Last year, 46 young people died from drug use, a fifth less than in 2011, and precisely half the 2008 total.

But many older people are vulnerable from years of abuse and addictions that they are unable to conquer.

David Liddell, director of Scottish Drugs Forum, said: “The continued high level of drug related deaths in Scotland highlights the ongoing need to reduce fatalities especially among opiate (heroin) users, who remain - by far - the group most likely to die from drug use in Scotland.

“The high level of deaths among older opiate users – 63 percent of all deaths are among people aged 35 and over – remains a significant concern and re-emphasises the need for services to be more targeted towards the needs of this group of people, who are likely to have a range of complex needs.”

He praised the impact of home overdose kits which have potentially saved the lives of 365 heroin and methadone addicts in the last two years.

A total of 7,391 naloxone kits have now been distributed to families and friends of drug users, which can be injected into muscles to temporarily reverse the effects of opiates, giving paramedics time to reach the patient and save their lives.

Scotland’s government is the only one in the world to distribute the kits centrally, although they are used in other countries.

Meanwhile, a government appointed expert group has said a review should be carried out into the soaring costs of Scotland’s £36 million methadone programme.

The heroin replacement - which costs £100,000 a day - should continue as a treatment for addicts, the Scottish Drugs Strategy Delivery Commission said earlier this month, but more should be done to get users on the road to recovery, including better residential and community rehab programmes.

However, political opponents argue ministers still are not doing enough to tackle Scotland’s drugs problem.

It is not know if drug deaths today are higher than those in the 1980s heroin wave, as comparable figures are not available, but they have doubled since 2000.

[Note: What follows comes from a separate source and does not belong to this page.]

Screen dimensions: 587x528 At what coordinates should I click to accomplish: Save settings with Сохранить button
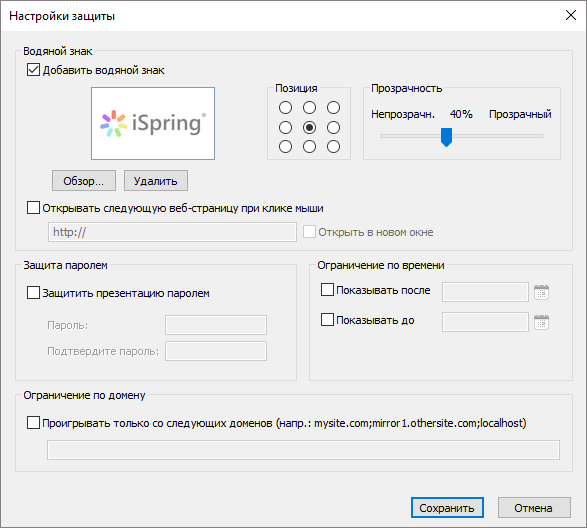point(447,508)
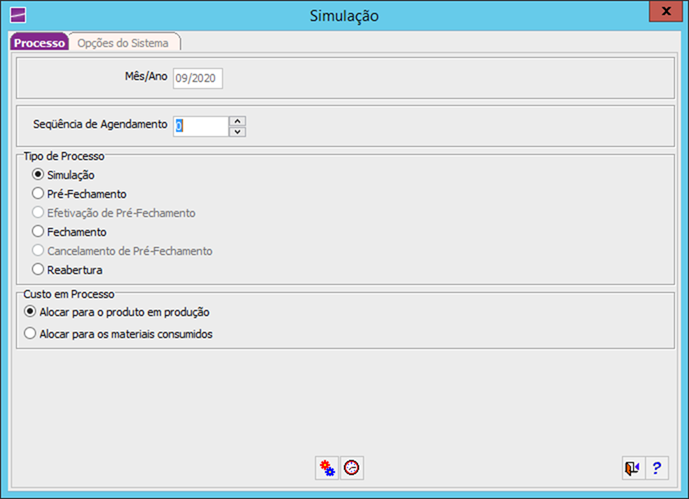Increase Seqüência de Agendamento with the up arrow
The width and height of the screenshot is (689, 499).
[237, 121]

Graeme Pearson, Scottish Labour’s justice spokesman, said: “I welcome the fall in deaths related to drugs from the record high we had last year.

“However, 581 people losing their life from drug misuse is appalling, as is the fact that people are combining drugs, including methadone, to create a lethal cocktail.

“The Scottish Government need to tackle this head on with action, not more reports and rhetoric.

“Under the SNP, the health service is struggling to meet demand and drug abuse is adding to the strain.

“Scotland is out of step with other European countries in failing to reduce drug addiction across the country.

“We need leadership from government ministers directing effective action that provides education and support for those involved in drugs and help for the families living alongside addiction. We need it now.”

Roseanna Cunningham, Community Safety Minister, said: “First and foremost, we must recognise that these figures published today represent 581 loved ones lost by friends and families across Scotland and each of these deaths is a tragedy.

“The Scottish Government is dealing with a legacy of drug misuse which stretches back decades and, as in previous years, the statistics published today show that many of these deaths are older drug users who have become increasingly unwell throughout the years.”